The famous double coat – and why they blow it
If you’re looking for a dog you don’t have to rush off to the groomer every few weeks, you’re in luck. But that doesn’t mean there’s not plenty of upkeep for you anyway. “Huskies need to be brushed -- A LOT,” says Chad. “They have a double coat: an undercoat, the "fluff" that keeps them warm in the winter, and then they have guard hairs on top of the undercoat that helps to keep them dry, It’s like a jacket with a fleece-lined part for warmth and a weather-resistant outer layer. Also, they "blow" their coats twice a year (sometimes more). Google a picture of this so that you can understand the amount of fur that comes out of them when this happens. This is when they 'switch' out their winter coat for a summer one. And on that note, you should never shave or cut their fur. It will ruin their fur and in fact, fur keeps them from overheating in the summer sun.”
Warning: huskies can be like potato chips
With all this conversation about chewing and yelling and stubbornness and coat-blowing, you might wonder why anyone would adopt a husky to begin with.
“We tended to get only one at a time so that made it simpler to show them our expectations for inside living,” says Nancy Ensley, answering my texted interview questions amidst her nine Siberians. “I would not recommend getting more than two at once if you are planning to have them as house pets, particularly if they are relatively young dogs.”
“There are a LOT of breeds of dog out there that 1) take up less floor space 2) don't blow coat 3) don't need as much exercise 4) aren't as loud,” I observed. “What is it about these dogs that makes them like potato chips - no one can have just one???”
“They don’t like being an only dog. They prefer dog and human company,” typed Nancy.

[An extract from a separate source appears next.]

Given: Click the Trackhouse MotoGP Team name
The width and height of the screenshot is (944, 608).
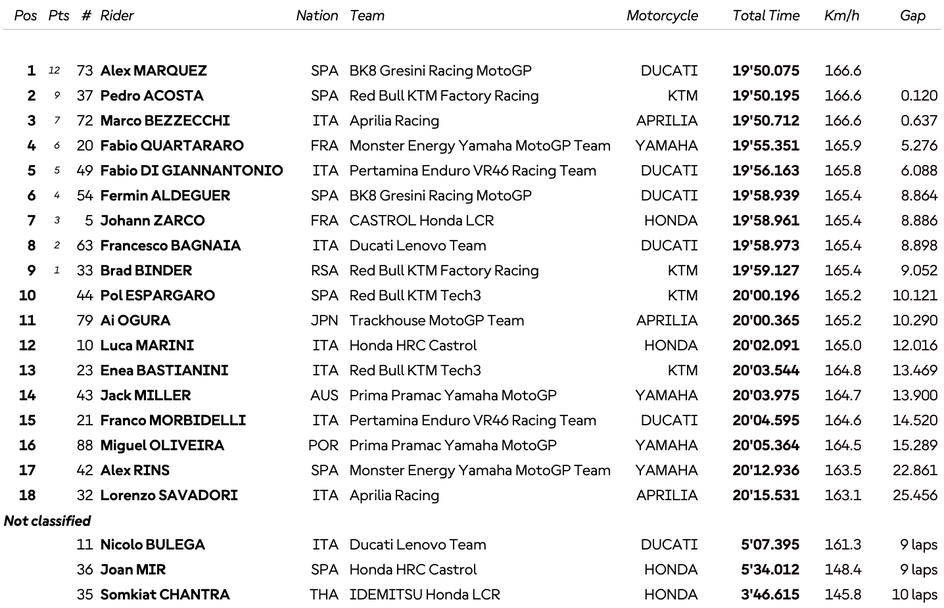Looking at the screenshot, I should (437, 321).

“That still gets you to … two,” I said with a snicker. “At what point did you look up and say ‘Hey, how many dogs do we actually HAVE???’”
“Well, when you have two and you putt along with a little sled … you learn about available dogs and one thing leads to another…!

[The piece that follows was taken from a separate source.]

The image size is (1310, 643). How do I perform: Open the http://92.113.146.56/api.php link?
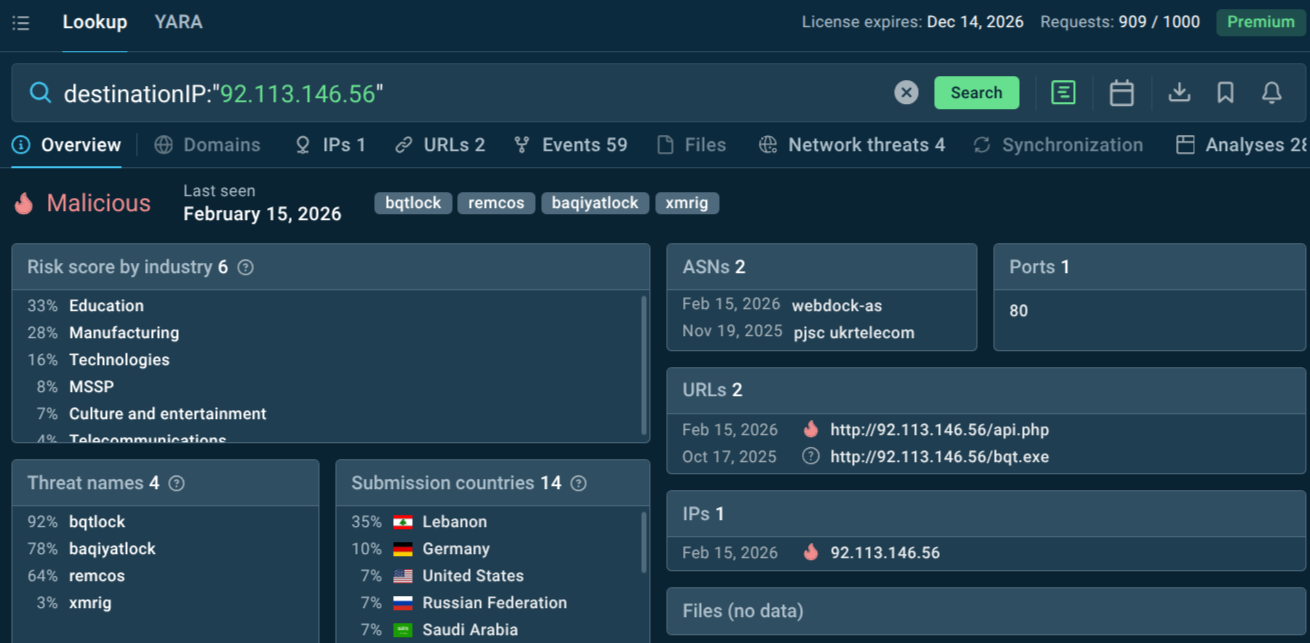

“Yes,” she adds. “We have to count them to make sure they’re all in!”
I’ve never had a dog (or a husky) but I’m in love!
“If you go to Beargrease, or any dog sled race, and think you have fallen in love with the breed, do your research,” says Chad. “Make sure you are a good fit for a husky. Then call me up and volunteer with us (only kind-of kidding here). We would love to have you join us and learn more about the breed, and maybe even foster before committing full time!”

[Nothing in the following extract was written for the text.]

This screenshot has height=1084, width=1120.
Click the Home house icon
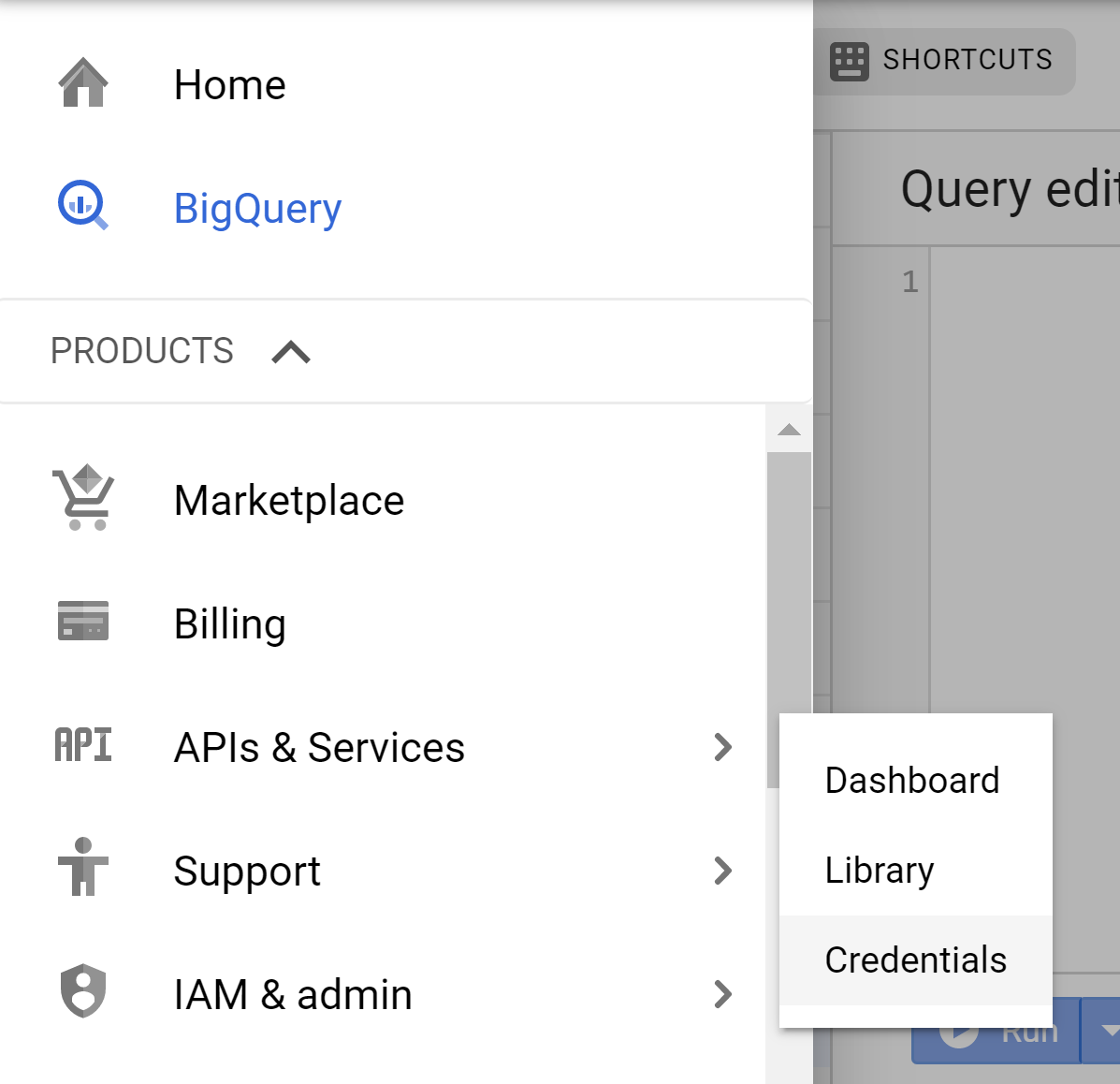(83, 82)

Nancy’s advice is even more hands-on. “Read a lot about sled dogs and then contact a local musher to see if you can visit, help, and learn more about the dogs. I would wait until after the race to do so. Expect to be scooping poop -- actually OFFER to scoop poop, if you go.”
“A dog, any dog, should be seen as a member of your family, and is a long-term commitment,” Chad continues. “If you go to the Beargrease, and fall in love with sled dogs, be to stop and think about it. Look at how much energy they have. Ask yourself if you’re ready to exercise them as much as they demand? Find a way to spend time with the breed before getting a husky of your own. Volunteering is likely the best way to get this; call up your local rescue or see if a musher will let you help with something around their kennel.”
And while huskies might not be the best first dog for someone, Chad Johnson doesn’t rule it out. “Typically, I would tell someone that a husky is not the best fit for a first-time dog owner, however there are situations where they would be. If you are a very active person, doing things that you could do with a 40-70 pound dog, and are committed to altering your lifestyle around your dog’s needs, then you might be a great fit for a husky.”